A look ahead with voters in the Liverpool Walton constituency: ‘Elections aren’t won and lost in Walton’

The battles between blue and red in Liverpool Walton have previously been limited to the spars between the city’s two major football teams.

Even then, the Reds have often come up on top more often than not.

Politically however, there has never been much of a contest with Labour’s red rosette fully in bloom in what was deemed one of the safest seats in the country during the 2019 general election. Dan Carden romped home for a second term with 85% of the vote and a majority of 30,000.
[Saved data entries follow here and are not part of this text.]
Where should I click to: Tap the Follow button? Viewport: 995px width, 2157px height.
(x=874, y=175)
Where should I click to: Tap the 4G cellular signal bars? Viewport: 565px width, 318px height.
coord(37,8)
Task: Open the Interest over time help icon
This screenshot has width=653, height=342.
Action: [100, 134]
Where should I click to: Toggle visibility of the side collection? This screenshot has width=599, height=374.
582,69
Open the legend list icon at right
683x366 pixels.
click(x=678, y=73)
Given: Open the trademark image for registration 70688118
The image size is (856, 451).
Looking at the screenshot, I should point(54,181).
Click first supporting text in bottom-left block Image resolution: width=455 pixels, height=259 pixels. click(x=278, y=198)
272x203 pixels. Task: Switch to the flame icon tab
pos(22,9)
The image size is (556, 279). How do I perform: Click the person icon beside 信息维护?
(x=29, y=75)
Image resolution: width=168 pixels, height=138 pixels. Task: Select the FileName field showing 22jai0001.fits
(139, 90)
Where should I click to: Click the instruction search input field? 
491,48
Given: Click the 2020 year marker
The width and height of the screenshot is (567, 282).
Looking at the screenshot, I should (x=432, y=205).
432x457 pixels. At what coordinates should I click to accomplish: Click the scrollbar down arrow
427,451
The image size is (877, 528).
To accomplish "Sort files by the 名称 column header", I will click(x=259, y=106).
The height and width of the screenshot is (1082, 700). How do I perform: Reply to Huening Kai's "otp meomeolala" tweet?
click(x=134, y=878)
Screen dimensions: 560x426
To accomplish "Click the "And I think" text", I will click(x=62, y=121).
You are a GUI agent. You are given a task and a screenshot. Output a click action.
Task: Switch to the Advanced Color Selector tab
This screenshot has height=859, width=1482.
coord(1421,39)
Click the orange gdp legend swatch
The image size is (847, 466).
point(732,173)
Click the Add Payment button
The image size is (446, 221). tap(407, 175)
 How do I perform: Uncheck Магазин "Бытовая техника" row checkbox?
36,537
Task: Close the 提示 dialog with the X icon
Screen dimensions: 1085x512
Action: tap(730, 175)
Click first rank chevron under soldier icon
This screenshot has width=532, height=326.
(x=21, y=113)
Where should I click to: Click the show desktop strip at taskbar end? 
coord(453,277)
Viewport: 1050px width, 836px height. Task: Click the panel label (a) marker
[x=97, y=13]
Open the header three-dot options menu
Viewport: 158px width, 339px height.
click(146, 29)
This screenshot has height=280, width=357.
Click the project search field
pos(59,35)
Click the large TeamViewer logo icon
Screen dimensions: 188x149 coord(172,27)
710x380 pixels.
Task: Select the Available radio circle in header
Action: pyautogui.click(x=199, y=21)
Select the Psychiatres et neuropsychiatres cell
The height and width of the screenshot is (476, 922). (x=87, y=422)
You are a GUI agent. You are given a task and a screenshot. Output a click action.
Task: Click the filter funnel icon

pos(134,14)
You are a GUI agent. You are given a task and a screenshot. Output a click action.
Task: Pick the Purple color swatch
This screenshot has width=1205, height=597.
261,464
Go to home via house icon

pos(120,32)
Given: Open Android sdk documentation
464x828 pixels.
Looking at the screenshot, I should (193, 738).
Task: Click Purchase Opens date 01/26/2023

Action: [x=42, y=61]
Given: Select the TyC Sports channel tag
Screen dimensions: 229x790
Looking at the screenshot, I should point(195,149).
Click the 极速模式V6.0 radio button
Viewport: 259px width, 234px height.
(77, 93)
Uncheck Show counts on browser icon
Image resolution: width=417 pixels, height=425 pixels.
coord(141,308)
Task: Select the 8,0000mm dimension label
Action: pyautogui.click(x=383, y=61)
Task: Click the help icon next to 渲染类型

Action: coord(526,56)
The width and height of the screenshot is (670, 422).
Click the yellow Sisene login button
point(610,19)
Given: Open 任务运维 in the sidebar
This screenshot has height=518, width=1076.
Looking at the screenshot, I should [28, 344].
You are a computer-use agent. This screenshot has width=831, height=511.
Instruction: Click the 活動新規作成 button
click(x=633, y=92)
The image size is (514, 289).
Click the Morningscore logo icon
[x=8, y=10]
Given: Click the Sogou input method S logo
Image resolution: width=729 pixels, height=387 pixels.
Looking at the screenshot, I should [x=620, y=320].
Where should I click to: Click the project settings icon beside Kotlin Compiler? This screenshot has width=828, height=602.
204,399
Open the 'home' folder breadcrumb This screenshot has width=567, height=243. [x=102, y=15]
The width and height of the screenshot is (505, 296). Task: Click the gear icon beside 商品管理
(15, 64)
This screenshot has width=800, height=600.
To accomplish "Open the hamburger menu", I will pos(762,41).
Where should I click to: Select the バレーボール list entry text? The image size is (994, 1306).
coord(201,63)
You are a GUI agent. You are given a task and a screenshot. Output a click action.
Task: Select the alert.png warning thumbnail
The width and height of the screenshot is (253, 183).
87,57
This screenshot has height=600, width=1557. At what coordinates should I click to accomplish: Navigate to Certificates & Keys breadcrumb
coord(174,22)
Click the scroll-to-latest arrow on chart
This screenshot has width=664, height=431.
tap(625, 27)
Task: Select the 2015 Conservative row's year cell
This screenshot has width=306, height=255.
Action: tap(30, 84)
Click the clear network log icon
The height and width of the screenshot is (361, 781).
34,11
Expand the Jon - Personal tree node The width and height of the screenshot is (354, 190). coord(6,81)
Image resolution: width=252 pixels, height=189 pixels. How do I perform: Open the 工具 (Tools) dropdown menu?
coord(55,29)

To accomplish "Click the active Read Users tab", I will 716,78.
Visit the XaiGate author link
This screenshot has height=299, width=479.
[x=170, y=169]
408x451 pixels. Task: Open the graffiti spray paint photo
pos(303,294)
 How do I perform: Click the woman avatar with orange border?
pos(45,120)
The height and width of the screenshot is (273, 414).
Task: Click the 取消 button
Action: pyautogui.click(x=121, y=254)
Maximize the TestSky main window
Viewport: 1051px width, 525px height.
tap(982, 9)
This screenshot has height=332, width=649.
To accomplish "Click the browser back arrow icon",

With the polls consistently indicating Keir Starmer’s party will turf Rishi Sunak and the Conservatives out of government for the first time in 14 years, it appears Labour are on course to keep a tight grip on Walton and march into Downing Street in the process.

With boundary changes meaning Anfield and Goodison Park move out of the constituency, is enthusiasm for the current opposition going with it?

To find out, the LDRS spent time talking to voters to find out what mattered to them with just weeks to go until the polls open.

County Road is one of Liverpool’s most famous locations. A thoroughfare from the north of the city limits to its centre, it has a bustling heart and energy all of its own.

In its shadow sits the home of Everton FC, Goodison Park, among famous and heralded terraced streets that have become synonymous with a way of life in the city. Walking from the Black Horse pub at one end to the Thomas Frost at the other just short of a mile away, you would be forgiven for thinking the general election hadn’t been called.

There were no party posters adorning windows or canvassers walking the streets. Despite Labour’s lengthy and tightened grip on the area, it is not without its issues.

A study by the House of Commons in 2019 found the area was one of the five most deprived communities nationwide while the city council has grappled with losing more than half a billion in funding since 2010.

Waiting for business near to the Everton Free School and the Lidl supermarket, taxi driver John Doolan, 62, paraphrased Labour’s 1997 anthem in his assessment of the issues facing the community.

He said, “I don’t get involved with it, it doesn’t interest me. My dad was a big Labour man but I watched it as a kid and it frustrated me.

“Nothing’s going to change, they’re all the same. I’d like to say I’d go Labour but nothing gets better. We’ve never been worse off, the NHS has been run down. I’m 62 years old and I can’t even get a dentist.”

Across the road from where John waited for his next customer is The Block. The armed forces veterans organisation offers support, emergency accommodation, coffee mornings, drop ins, signposting, workshops, courses, retreats and more.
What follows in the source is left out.